La décision du TDLC constate l’abus de position dominante de WOM sur le marché des SMS A2P

Le Tribunal de défense de la libre concurrence (TDLC) du Chili a rendu une décision antitrust emblématique en juin 2025. Il a établi que l’opérateur WOM détenait une position dominante sur le marché des services de terminaison des SMS A2P sur son propre réseau, et que la multiplication par 67 des tarifs de gros de terminaison des SMS A2P internationaux constituait un abus de position dominante. Cette affaire crée la référence réglementaire sur les tarifs de gros A2P pour les opérateurs chiliens et encadre les règles de facturation appliquées aux agrégateurs A2P.

Faits clés de l’affaire : plusieurs agrégateurs A2P locaux licenciés ont déposé plainte contre WOM pour avoir augmenté unilatéralement les tarifs de règlement de terminaison des SMS A2P intra‑réseau jusqu’à 67 fois. Des plaintes concernaient également les retards dans l’approbation d’activation des codes courts. Après plusieurs cycles d’instruction judiciaire, le TDLC a confirmé la position dominante de WOM sur le marché de la terminaison de messages sur son réseau. La hausse de prix est qualifiée de tarification excessive sans justification fondée sur les coûts. Les griefs liés aux retards sur les codes courts ne sont pas reconnus comme abus monopolistique.

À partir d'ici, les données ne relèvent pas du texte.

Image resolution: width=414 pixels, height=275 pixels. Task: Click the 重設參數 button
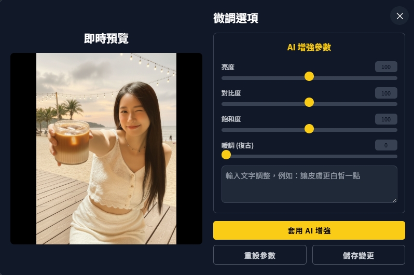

Mesures issues de la décision : WOM est condamné à une amende de 1312 UTA (environ 1,06 milliard de pesos chiliens) au trésor public. Il est ordonné à WOM d’annuler les factures établies à des tarifs excessifs, de rééditer les documents de règlement sur la base des prix de référence initiaux et de procéder aux ajustements financiers correspondants.

Ce précédent a une forte force contraignante sur tout le secteur. Les tarifs de gros A2P d’Entel, Movistar et Claro servent de référence de marché équitable. La réglementation chilienne impose aux opérateurs de déposer leurs tarifs de terminaison A2P auprès du Parquet économique national (FNE). Les surtarifications discriminatoires à l’encontre des agrégateurs locaux licenciés sont interdites, et les opérateurs ne peuvent pas affaiblir les fournisseurs A2P aval par des hausses de prix arbitraires. Toutes les coopérations par canaux SMPP doivent respecter les règles de marché issues de cette décision antitrust.